1.What is Hadoop and why is it a big deal ?
Hadoop is a software framework that allows users to change the application code to customize it to their big data analytic needs. Hadoop is an Apache open source being developed by a world wide community of developers. It is based around earlier work done by Google on their MapReduce application. MapReduce allows distributed computing of large data sets on a cluster of computers. Hadoop is a big deal because it is a open source project that allows custom code that allows business to analyze complex data sets that otherwise would have been hard to make sense of using standard data tables. Hadoop is used by a lot of different big companies but most business are not ready to use it just yet because of the high level analytic expertise and training it requires.
2. Who are Cloudera?
It is a company that specializes in Apache Hadoop software and support services around it on an enterprise level they also contribute to Apache projects related to Hadoop. Cloudera offers two products; the first which is Cloudera Enterprise and the other being Cloudera's Distribution including Apache Hadoop.
3.What is PIG?
It is a high level data flow language used in conjunction with Hadoop.

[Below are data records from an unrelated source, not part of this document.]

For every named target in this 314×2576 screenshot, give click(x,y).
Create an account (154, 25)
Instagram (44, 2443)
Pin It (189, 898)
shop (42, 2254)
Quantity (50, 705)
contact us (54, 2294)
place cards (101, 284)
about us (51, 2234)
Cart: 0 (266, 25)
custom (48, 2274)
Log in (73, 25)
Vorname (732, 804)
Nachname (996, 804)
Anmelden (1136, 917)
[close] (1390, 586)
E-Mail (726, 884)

The language is called Pig Latin and it is a form of Java that allows for fast ad-hoc analysis of data sets. Users can create their own functions for special purpose data processing.
4.What is HIVE ?
HIVE functions as a data warehouse that allows for query based analysis of larger data sets. It uses a SQL like languange for its queries.It functions along side Hadoop files systems and just like Hadoop it is open-source and apache developed.
5. What is Cassandra?
Cassandra is an Apache open source database management system. It can handle large volumes of data that is spread out around many different servers. It started out as a way for Facebook to power their inbox search function. It uses NoSQL because traditional SQL based databases can be slow when dealing with big data sets.
6. What is Mahout ?
Mahout it is a
suite of machine learning libraries that is designed to be
scalable and robust. it is another Apache open source project that is degined to work with Hadoop. Hadoop is associated with big data and Mahout is the word for a person driving an elephant. The elephant is Hadoop and Mahout wants to be the driving force behind it, but not lead the development of Hadoop.